Niemand macht gerne Überstunden. Ich verstehe daher gut, dass die Aufforderung zur Mehrarbeit ohne zusätzliche Vergütung zunächst einmal auf wenig Gegenliebe trifft. Damit bist Du nicht allein und solltest den Vorgang gründlich prüfen.

Darf der Arbeitgeber aus rechtlicher Sicht die Arbeitswochenstundenanzahl einfach so anpassen?

Die Arbeitswochenstundenzahl wird in Deutschland vom Arbeitszeitgesetz (ArbZG) sowie der europäischen Richtlinie 2003/88/EG. geregelt.
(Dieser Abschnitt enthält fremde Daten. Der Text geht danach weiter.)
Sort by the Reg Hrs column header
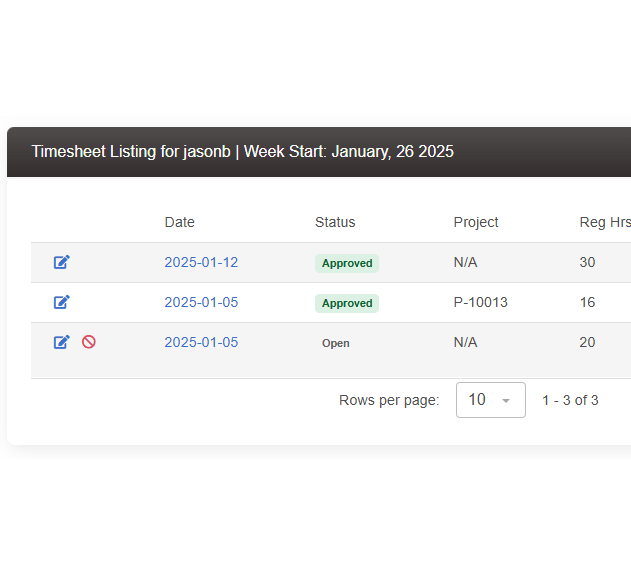The width and height of the screenshot is (631, 576). [605, 222]
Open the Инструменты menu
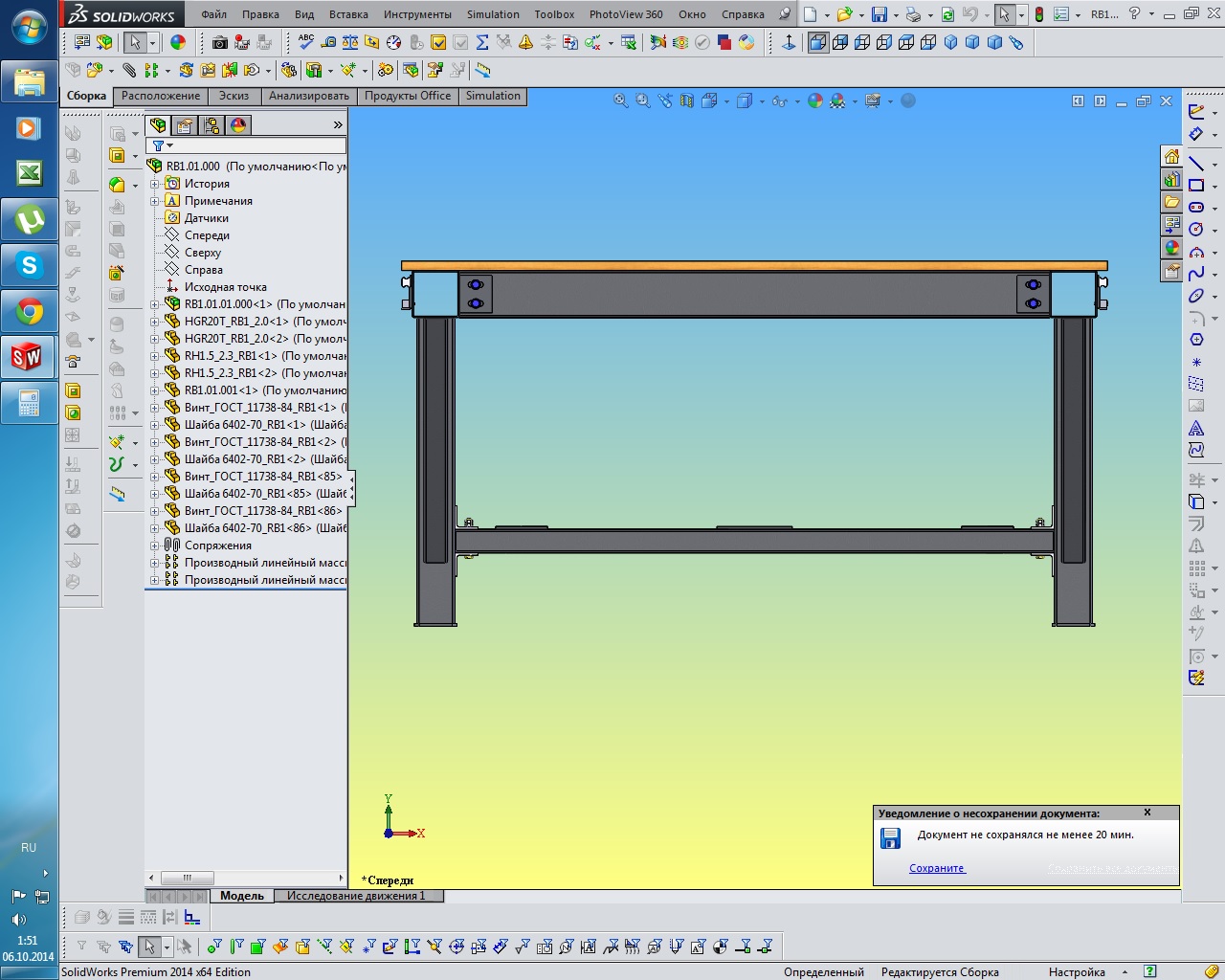 pyautogui.click(x=417, y=14)
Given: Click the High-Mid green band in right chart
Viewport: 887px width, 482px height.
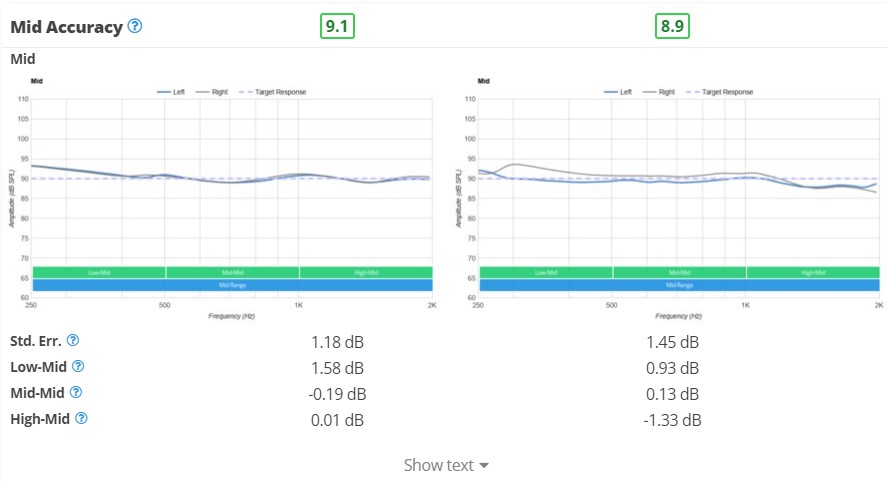Looking at the screenshot, I should [x=813, y=273].
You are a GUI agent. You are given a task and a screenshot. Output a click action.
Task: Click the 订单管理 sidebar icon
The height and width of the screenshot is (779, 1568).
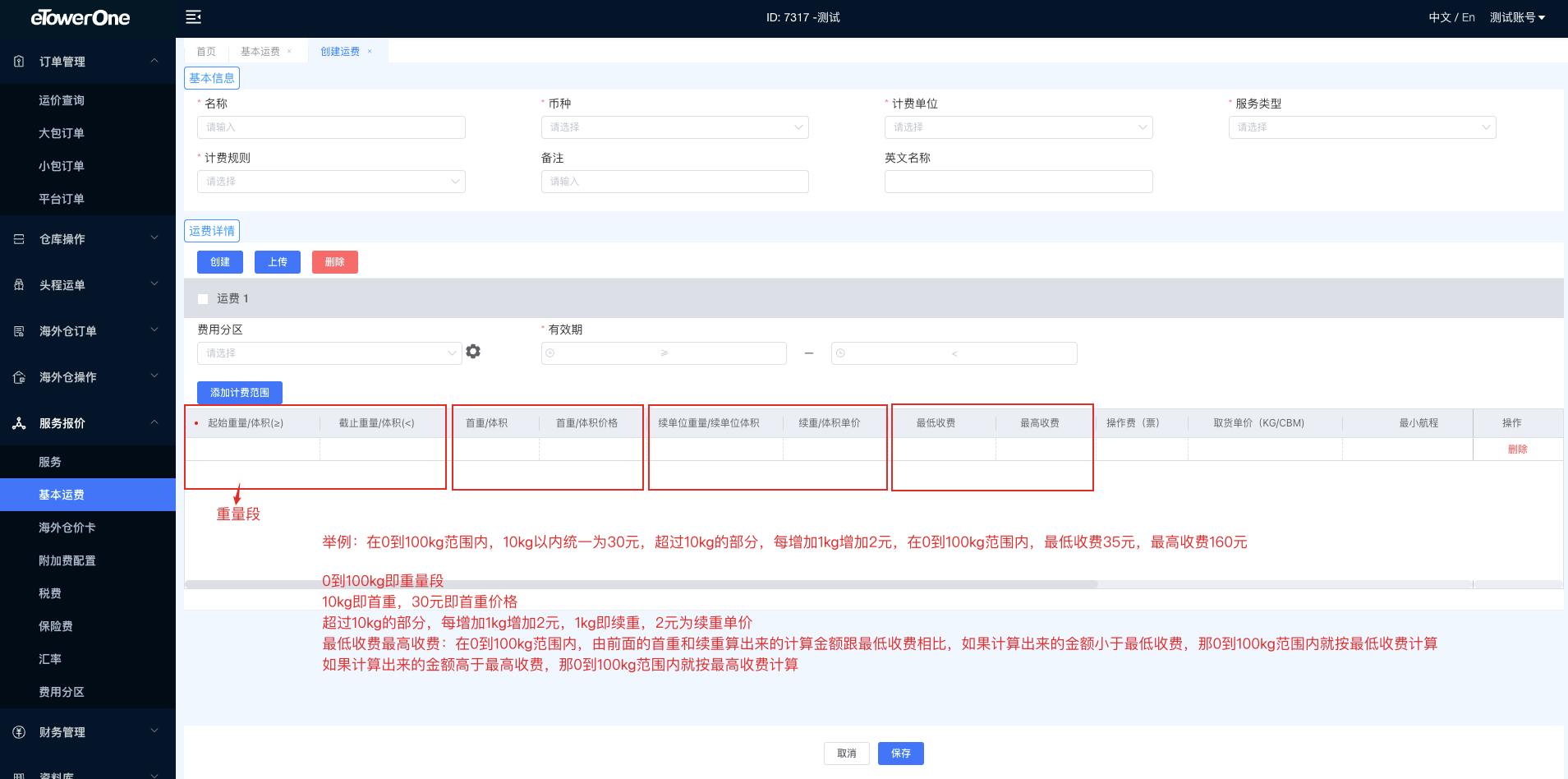[19, 62]
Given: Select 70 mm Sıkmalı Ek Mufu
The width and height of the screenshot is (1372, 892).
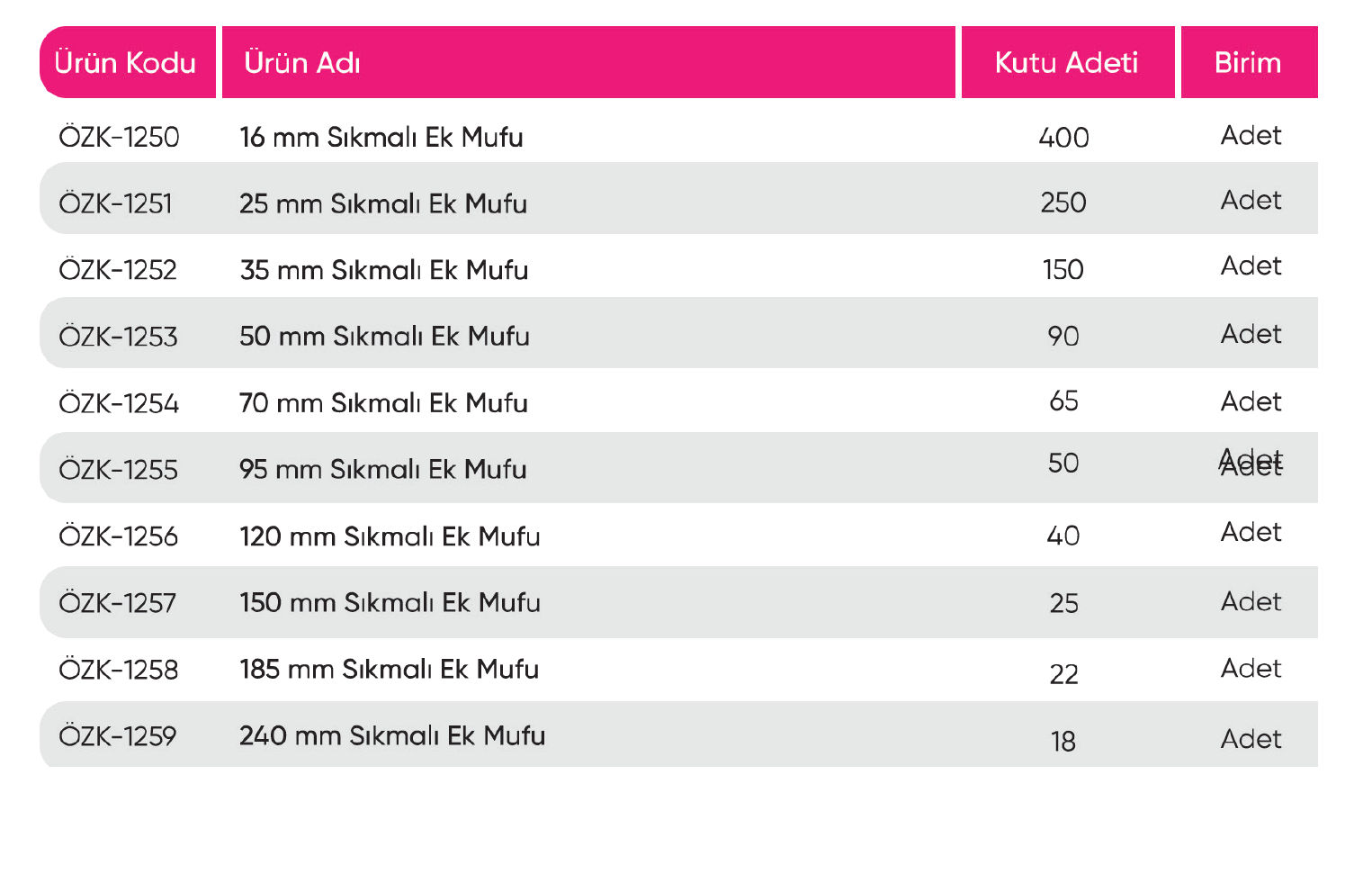Looking at the screenshot, I should coord(383,403).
Grundsätzlich wird diese im Arbeitsvertrag zwischen Arbeitnehmenden und Arbeitgebenden vereinbart. Zwar verfügen Arbeitgebende über ein Direktionsrecht, aber zur einseitigen Anpassung sind sie nicht berechtigt. Je nach Vertrag bleibt dem Arbeitgeber jedoch Spielraum. Beispielsweise ist die flexible Erhöhung der Arbeitszeit von bis zu 25 % bei einer vorhandenen Formularklausel im Arbeitsvertrag möglich* - sogar, wenn es sich um eine dauerhafte Lösung handeln soll. Aber nur dann, wenn eine entsprechende gültige Klausel im Vertrag zu finden ist.

Etwa: „Beginn und Ende der täglichen Arbeitszeit und der Pausen richten sich nach den betrieblichen Anordnungen. Sie werden vom Arbeitgeber im Rahmen des Direktionsrechts festgesetzt.“

Oder auch: „Bis zu XY Überstunden monatlich sind pauschal mit der Bruttovergütung gemäß §XY dieses Vertrages abgegolten.“

Nicht zu verwechseln mit: „Mit der Arbeitsvergütung sind etwaige Überstunden abgegolten.“ Diese Klausel wäre ungültig, weil sie zu ungenau ist.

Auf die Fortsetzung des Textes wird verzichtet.